[Saved data entries]
▬▬▬▬▬▬▬▬▬▬

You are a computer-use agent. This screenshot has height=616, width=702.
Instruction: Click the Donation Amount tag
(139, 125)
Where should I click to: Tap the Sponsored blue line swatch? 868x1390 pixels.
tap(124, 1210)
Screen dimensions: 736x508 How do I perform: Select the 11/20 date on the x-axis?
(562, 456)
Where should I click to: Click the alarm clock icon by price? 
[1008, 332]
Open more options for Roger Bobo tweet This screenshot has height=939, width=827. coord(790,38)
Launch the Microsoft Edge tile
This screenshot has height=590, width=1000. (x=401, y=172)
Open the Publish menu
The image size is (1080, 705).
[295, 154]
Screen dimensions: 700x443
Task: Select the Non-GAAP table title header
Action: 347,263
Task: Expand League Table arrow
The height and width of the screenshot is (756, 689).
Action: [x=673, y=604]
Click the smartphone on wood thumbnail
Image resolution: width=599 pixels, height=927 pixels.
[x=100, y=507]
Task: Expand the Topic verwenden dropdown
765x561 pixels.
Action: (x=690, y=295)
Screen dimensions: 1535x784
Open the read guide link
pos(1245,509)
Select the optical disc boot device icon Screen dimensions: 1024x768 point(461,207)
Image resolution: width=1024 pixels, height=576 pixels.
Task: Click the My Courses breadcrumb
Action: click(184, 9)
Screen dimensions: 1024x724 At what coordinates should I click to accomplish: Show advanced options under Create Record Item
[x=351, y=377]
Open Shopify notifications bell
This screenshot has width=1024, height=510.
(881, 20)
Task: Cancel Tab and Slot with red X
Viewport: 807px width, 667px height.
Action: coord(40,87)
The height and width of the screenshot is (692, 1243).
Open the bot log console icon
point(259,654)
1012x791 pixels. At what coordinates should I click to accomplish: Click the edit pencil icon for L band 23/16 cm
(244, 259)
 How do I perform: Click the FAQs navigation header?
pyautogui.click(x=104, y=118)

▬▬▬▬▬▬▬▬▬▬

▶ [How to complete this task]
The records above must be transcribed without a single omission.

▶ [Reply to the exercise]
You are a computer-use agent. This screenshot has height=616, width=702.
Instruction: Click the Donation Amount tag
(139, 125)
Where should I click to: Tap the Sponsored blue line swatch? 868x1390 pixels.
tap(124, 1210)
Screen dimensions: 736x508 How do I perform: Select the 11/20 date on the x-axis?
(562, 456)
Where should I click to: Click the alarm clock icon by price? 
[1008, 332]
Open more options for Roger Bobo tweet This screenshot has height=939, width=827. coord(790,38)
Launch the Microsoft Edge tile
This screenshot has height=590, width=1000. (x=401, y=172)
Open the Publish menu
The image size is (1080, 705).
[295, 154]
Screen dimensions: 700x443
Task: Select the Non-GAAP table title header
Action: 347,263
Task: Expand League Table arrow
The height and width of the screenshot is (756, 689).
Action: [x=673, y=604]
Click the smartphone on wood thumbnail
Image resolution: width=599 pixels, height=927 pixels.
[x=100, y=507]
Task: Expand the Topic verwenden dropdown
765x561 pixels.
Action: (x=690, y=295)
Screen dimensions: 1535x784
Open the read guide link
pos(1245,509)
Select the optical disc boot device icon Screen dimensions: 1024x768 point(461,207)
Image resolution: width=1024 pixels, height=576 pixels.
Task: Click the My Courses breadcrumb
Action: click(184, 9)
Screen dimensions: 1024x724 At what coordinates should I click to accomplish: Show advanced options under Create Record Item
[x=351, y=377]
Open Shopify notifications bell
This screenshot has width=1024, height=510.
(881, 20)
Task: Cancel Tab and Slot with red X
Viewport: 807px width, 667px height.
Action: coord(40,87)
The height and width of the screenshot is (692, 1243).
Open the bot log console icon
point(259,654)
1012x791 pixels. At what coordinates should I click to accomplish: Click the edit pencil icon for L band 23/16 cm
(244, 259)
 How do I perform: Click the FAQs navigation header?
pyautogui.click(x=104, y=118)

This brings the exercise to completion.